[Excerpts from a dataset]
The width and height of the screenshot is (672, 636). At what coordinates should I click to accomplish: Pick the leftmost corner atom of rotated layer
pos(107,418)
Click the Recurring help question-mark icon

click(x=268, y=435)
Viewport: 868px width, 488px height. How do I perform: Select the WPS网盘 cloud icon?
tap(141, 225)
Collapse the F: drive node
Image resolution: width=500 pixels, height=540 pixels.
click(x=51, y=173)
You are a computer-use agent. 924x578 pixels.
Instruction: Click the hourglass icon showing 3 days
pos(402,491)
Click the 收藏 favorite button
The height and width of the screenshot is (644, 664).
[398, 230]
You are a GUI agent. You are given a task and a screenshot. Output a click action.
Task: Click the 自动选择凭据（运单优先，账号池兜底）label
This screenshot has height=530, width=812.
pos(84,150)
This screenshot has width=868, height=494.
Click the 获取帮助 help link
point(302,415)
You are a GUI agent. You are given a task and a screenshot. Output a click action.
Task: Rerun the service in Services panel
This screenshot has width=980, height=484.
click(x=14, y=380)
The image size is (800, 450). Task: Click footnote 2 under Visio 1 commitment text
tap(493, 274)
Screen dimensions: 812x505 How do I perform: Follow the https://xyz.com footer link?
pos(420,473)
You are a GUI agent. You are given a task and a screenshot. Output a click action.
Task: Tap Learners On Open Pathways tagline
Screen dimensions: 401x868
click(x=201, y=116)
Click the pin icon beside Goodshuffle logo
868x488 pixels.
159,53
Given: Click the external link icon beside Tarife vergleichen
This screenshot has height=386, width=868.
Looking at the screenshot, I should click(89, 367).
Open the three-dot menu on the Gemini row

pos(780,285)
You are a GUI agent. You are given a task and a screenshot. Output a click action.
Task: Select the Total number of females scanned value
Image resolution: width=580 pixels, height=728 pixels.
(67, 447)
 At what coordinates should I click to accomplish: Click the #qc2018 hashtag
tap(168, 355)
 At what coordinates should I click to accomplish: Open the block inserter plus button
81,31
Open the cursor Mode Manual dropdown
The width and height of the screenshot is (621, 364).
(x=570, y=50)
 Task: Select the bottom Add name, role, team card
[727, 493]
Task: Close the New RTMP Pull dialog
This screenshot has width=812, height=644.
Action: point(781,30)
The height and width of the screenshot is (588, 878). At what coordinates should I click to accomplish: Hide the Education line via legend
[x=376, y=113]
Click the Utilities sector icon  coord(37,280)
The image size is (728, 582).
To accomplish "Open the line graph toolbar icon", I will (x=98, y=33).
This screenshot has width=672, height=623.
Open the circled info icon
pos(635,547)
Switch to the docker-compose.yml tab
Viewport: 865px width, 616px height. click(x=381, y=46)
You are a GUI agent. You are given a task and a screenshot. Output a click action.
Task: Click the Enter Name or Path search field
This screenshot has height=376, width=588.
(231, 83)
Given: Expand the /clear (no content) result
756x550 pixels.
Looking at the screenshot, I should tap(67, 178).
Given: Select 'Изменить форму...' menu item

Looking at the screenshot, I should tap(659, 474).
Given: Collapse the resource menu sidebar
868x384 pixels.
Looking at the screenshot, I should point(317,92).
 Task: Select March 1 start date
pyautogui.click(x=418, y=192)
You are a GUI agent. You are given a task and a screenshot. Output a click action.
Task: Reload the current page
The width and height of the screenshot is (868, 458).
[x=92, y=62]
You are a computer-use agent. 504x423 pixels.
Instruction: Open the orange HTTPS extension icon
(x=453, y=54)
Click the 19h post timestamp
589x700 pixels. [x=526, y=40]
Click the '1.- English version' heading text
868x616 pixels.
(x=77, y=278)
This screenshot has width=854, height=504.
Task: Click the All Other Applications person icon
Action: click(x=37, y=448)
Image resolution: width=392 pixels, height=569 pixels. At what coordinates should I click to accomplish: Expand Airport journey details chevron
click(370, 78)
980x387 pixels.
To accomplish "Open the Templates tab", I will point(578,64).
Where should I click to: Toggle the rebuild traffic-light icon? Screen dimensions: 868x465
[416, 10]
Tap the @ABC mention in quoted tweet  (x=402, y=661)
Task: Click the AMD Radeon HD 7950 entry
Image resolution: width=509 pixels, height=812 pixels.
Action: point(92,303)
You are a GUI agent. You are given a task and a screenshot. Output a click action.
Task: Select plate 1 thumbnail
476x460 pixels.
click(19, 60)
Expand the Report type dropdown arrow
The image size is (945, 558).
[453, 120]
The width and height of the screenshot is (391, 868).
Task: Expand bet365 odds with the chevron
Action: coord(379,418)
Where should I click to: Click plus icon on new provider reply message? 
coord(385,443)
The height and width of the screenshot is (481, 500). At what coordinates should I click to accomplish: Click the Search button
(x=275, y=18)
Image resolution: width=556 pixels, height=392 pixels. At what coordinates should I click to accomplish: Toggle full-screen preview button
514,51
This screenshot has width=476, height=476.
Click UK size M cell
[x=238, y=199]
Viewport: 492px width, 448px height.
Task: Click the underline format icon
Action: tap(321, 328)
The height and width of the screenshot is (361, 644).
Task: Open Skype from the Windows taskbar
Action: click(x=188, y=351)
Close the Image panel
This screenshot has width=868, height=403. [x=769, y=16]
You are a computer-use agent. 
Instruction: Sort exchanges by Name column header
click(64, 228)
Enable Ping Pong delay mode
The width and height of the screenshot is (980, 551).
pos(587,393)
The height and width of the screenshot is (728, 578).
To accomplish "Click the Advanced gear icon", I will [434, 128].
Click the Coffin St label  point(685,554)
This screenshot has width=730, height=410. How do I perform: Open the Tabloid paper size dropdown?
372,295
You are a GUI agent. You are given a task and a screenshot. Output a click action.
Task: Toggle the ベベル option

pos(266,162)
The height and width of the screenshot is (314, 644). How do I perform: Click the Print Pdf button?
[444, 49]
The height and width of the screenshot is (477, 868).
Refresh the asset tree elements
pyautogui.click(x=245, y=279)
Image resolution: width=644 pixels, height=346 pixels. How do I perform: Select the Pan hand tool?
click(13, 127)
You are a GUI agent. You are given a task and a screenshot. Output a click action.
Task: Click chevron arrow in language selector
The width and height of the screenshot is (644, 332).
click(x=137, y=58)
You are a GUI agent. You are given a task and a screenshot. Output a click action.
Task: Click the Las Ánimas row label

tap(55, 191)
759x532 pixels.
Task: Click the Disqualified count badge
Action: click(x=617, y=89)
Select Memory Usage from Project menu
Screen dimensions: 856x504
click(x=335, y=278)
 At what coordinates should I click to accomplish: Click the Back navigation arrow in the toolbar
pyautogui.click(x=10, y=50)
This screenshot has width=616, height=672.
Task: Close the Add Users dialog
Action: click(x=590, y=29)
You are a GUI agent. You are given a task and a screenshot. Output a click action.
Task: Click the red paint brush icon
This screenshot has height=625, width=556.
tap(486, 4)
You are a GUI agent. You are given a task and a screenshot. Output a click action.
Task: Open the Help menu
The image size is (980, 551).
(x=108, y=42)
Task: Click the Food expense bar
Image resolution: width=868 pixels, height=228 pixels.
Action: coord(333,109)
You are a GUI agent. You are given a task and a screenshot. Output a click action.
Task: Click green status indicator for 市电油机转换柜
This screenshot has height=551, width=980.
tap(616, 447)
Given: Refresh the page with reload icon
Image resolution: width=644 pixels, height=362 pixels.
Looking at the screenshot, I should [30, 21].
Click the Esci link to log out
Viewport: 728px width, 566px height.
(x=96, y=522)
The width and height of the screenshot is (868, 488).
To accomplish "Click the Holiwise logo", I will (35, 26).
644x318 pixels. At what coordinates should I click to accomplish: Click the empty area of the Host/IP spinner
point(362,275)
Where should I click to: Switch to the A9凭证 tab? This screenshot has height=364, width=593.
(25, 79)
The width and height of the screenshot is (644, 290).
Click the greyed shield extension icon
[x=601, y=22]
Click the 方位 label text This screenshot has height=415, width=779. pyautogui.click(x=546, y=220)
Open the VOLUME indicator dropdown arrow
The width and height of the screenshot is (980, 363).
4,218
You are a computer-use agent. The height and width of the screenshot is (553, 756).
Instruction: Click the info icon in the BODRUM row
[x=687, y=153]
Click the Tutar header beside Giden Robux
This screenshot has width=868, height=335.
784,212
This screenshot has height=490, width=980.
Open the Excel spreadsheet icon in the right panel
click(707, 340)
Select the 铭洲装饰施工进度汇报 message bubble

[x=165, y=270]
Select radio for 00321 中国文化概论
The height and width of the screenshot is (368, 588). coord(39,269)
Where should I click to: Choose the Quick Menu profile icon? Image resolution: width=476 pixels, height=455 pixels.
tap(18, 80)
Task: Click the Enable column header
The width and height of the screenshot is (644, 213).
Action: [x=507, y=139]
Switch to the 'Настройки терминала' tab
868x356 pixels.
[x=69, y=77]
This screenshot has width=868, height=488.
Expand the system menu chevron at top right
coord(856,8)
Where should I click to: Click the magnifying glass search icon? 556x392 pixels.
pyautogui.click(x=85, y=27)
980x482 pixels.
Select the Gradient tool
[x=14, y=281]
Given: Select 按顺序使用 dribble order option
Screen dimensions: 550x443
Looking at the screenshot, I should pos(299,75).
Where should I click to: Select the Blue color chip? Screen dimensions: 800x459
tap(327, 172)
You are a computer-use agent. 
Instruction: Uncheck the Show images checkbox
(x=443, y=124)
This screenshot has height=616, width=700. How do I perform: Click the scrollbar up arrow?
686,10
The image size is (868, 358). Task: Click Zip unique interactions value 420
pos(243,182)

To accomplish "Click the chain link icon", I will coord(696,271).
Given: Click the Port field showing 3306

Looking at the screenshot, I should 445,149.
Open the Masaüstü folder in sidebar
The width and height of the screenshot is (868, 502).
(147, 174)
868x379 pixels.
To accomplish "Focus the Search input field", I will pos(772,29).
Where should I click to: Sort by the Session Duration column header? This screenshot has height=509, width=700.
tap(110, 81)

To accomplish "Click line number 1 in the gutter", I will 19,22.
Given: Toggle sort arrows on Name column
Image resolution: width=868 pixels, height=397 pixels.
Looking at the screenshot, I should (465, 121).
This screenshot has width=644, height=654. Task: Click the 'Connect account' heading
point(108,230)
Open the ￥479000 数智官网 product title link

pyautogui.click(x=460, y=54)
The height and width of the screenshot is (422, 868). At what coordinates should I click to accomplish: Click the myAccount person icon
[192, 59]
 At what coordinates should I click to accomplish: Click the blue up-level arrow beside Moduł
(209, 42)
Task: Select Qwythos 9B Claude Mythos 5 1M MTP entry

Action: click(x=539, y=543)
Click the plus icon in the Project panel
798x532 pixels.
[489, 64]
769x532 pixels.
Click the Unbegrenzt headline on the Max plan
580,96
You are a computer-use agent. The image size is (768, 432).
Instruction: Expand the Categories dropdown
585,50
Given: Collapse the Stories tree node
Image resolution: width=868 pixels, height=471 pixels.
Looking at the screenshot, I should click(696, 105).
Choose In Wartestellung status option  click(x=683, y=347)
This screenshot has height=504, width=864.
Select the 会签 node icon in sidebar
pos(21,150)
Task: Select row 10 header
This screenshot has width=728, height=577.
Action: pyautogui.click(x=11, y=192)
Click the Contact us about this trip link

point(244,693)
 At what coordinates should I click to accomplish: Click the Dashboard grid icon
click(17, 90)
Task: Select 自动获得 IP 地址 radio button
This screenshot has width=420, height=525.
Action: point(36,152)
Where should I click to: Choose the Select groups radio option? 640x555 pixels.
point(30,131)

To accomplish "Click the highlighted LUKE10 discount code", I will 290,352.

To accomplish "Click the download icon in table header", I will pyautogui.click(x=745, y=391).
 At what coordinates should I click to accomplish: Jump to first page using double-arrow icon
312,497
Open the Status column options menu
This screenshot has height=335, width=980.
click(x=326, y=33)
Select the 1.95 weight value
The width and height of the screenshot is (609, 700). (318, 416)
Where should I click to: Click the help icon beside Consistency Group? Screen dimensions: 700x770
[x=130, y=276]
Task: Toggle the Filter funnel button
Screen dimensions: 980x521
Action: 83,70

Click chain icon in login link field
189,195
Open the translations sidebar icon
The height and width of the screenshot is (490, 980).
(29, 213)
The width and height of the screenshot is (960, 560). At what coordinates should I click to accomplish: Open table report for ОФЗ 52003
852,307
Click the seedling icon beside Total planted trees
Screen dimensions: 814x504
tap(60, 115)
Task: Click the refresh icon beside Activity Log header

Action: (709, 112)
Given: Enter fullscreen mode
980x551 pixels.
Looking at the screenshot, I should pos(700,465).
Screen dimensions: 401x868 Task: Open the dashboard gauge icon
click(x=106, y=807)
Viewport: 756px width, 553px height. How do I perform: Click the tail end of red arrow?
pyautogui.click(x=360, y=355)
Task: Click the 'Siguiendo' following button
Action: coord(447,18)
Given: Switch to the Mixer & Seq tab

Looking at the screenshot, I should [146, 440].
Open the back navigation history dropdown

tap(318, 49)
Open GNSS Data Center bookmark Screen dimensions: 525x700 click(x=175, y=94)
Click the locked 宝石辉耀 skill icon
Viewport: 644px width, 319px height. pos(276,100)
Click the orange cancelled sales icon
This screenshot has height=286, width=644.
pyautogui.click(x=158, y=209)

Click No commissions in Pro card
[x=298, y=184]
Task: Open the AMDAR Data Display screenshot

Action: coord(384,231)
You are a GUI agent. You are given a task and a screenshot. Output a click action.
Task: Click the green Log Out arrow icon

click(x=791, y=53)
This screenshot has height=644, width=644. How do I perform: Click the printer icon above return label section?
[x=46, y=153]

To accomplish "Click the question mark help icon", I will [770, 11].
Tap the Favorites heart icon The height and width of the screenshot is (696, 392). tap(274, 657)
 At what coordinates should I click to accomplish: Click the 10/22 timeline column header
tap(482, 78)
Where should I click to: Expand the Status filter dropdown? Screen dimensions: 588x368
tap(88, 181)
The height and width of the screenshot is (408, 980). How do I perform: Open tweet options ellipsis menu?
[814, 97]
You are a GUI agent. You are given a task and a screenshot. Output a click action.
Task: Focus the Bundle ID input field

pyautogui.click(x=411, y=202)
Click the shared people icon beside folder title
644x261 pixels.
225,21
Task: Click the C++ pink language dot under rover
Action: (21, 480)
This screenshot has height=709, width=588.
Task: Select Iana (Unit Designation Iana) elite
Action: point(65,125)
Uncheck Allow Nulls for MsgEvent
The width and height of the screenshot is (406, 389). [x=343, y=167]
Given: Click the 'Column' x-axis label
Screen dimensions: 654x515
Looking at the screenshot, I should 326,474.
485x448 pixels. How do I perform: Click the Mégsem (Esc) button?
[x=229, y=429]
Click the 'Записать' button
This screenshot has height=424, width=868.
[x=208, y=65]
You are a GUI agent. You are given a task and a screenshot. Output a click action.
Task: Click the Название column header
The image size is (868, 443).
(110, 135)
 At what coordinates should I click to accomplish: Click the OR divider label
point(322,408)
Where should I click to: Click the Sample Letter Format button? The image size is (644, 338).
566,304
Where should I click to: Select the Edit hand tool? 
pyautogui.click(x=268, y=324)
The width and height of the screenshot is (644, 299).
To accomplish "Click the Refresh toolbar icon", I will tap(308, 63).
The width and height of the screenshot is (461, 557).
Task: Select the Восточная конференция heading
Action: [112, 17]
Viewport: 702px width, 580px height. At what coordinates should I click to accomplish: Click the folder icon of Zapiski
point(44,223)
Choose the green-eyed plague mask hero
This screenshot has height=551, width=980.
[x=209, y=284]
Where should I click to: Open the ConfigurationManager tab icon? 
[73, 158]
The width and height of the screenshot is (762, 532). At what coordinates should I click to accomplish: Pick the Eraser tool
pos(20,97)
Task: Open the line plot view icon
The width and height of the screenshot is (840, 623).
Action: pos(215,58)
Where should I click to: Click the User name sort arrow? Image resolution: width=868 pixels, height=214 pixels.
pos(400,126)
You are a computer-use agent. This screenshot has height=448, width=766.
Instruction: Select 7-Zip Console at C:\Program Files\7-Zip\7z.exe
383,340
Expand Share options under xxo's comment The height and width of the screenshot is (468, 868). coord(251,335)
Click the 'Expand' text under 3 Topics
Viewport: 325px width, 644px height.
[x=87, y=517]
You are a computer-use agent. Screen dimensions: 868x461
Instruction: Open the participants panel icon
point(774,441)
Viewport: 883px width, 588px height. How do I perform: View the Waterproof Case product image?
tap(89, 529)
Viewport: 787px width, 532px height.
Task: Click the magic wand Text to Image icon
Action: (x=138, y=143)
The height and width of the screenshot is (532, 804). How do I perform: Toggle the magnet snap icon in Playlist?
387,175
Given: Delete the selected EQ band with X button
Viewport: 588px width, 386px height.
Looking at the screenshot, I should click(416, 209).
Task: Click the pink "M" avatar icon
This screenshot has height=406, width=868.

**What is required:** Reply with one number, the count of lines in the entries that hold the string "computer".

**Worked solution:** 8